Graphs of the neurotransmission-related pathways with significant expression shifts during normal ocular development (dotted lines) and FDMI (solid lines) are shown. (A–D) Four pathways were significant in both normal development and FDMI. The leading-edge subsets for these pathways identified 115 common core genes shared within these pathways during normal development and during FDMI and 27 other core genes specific to normal development and nine specific to FDMI (File S1). (E–H) Graphs indicate FDMI induced down regulation of expression shift in four additional neurotransmission-related pathways with significant expression shifts during FDMI (solid lines) only. These pathways were not significant during normal ocular development but data are shown for comparison purposes (dotted lines). (A) Neuronal system (B) Neurotransmitter release cycle (C) Neurotransmitter receptor binding & downstream transmission in the postsynaptic cell (D) Transmission across chemical synapse (E) Activation of NMDA receptor upon glutamate binding and postsynaptic events (F) CREB phosphorylation through the activation of RAS (G) Long-term potentiation (H) Post-NMDA receptor activation events.

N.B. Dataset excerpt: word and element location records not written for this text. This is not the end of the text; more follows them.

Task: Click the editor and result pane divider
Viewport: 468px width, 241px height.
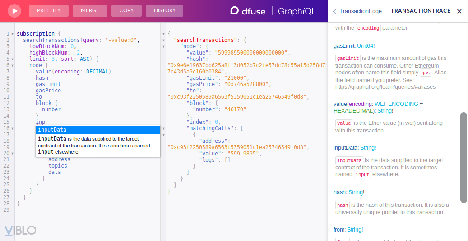Action: tap(163, 132)
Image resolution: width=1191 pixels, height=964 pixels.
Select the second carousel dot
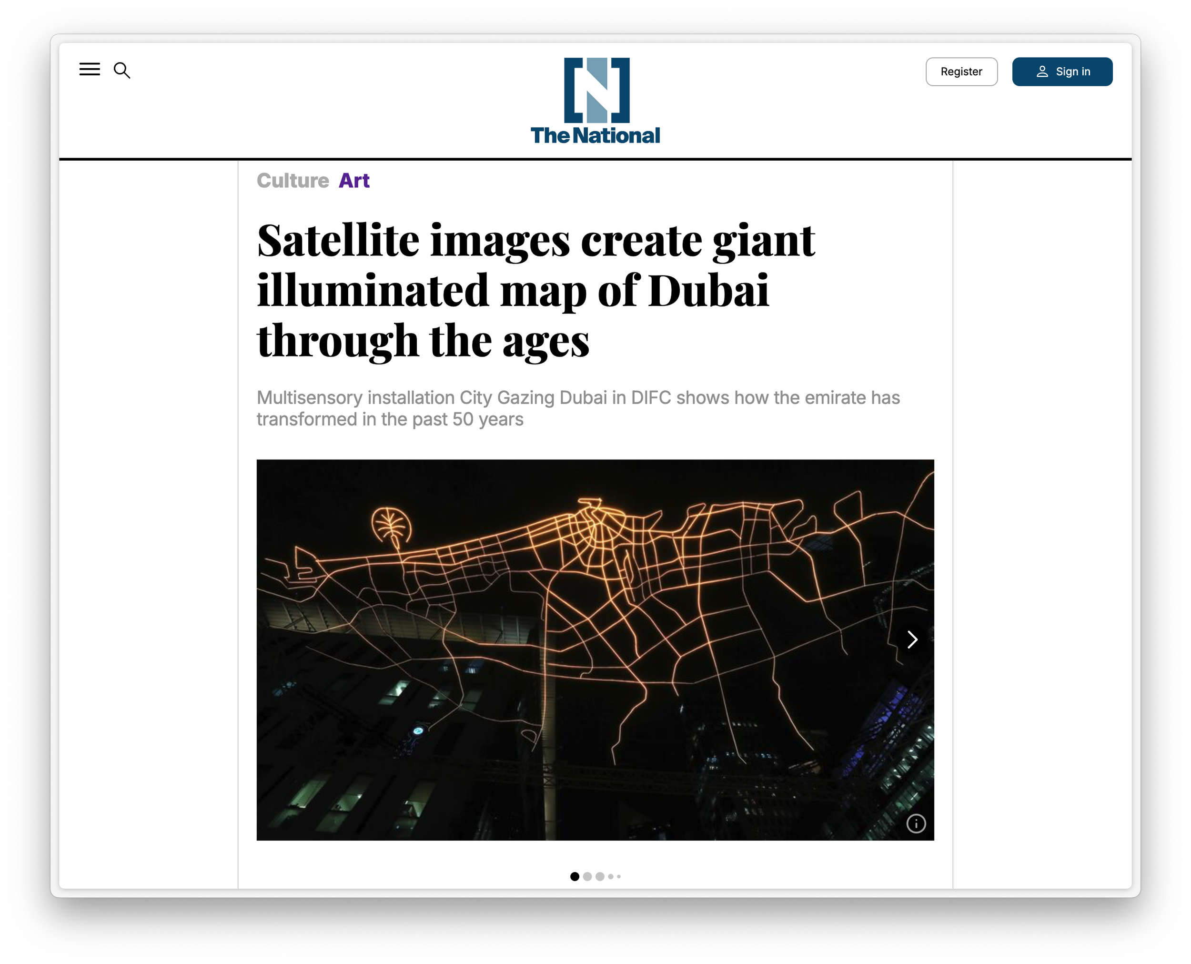587,876
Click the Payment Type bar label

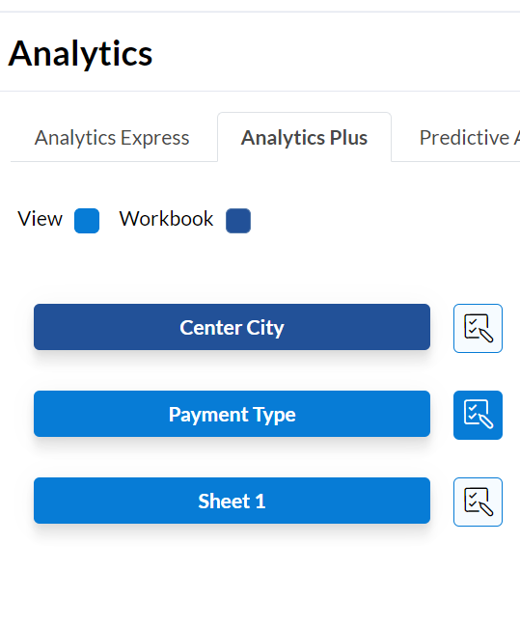coord(233,415)
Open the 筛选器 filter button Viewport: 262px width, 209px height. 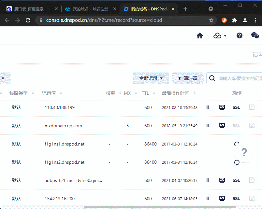point(188,78)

Figure 7. Median expression of pathways involved in ion transport during normal ocular development and in FDMI.

Expression of the (A) Ion channel transport and (B) Ligand-gated ion channel transport pathways with significant expression shifts during FDMI (solid lines) compared to normal development (dotted lines) are shown. The ‘Ligand-gated ion channel transport pathway’ pathway was also significantly altered during normal development and was clustered with the neurotransmission pathway.

Figure 8. Median expression of pathways involved in the complement and coagulation cascade.

Graphs indicate greater expression shift in the complement & coagulation cascade between 72 h and 240 h of occluder wear for both (A) formation of fibrin clot/clotting cascade and (B) complement and coagulation cascades. Note that the ‘complement and coagulation cascades’ pathway was also significantly altered during normal development.

Figure 9. Median expression of pathways involved in cytochrome p450 metabolism.

Graph indicates enhanced expression in cytochrome p450 related pathways in FDMI compared to normal development. (A) Biological oxidations (B) Cytochrome P450 arranged by substrate type (C) Drug metabolism, cytochrome P450 (D) Drug metabolism of xenobiotics by cytochrome P450 (E) Phase 1 functionalization of compounds.

Figure 10. Median expression of core genes in the bile acid and bile salt metabolism pathway during FDM.

Graphs shows median change of the core genes during normal ocular development, FDMI, and FDMR. This pathway was found to be significant for FDMI (left, solid line) and FDMR (right, solid line) but not in normal development. Note: Median expression value was calculated based on core genes identified in each experimental group. This pathway was not significantly altered during normal ocular development but data are shown for comparison purposes (dotted line).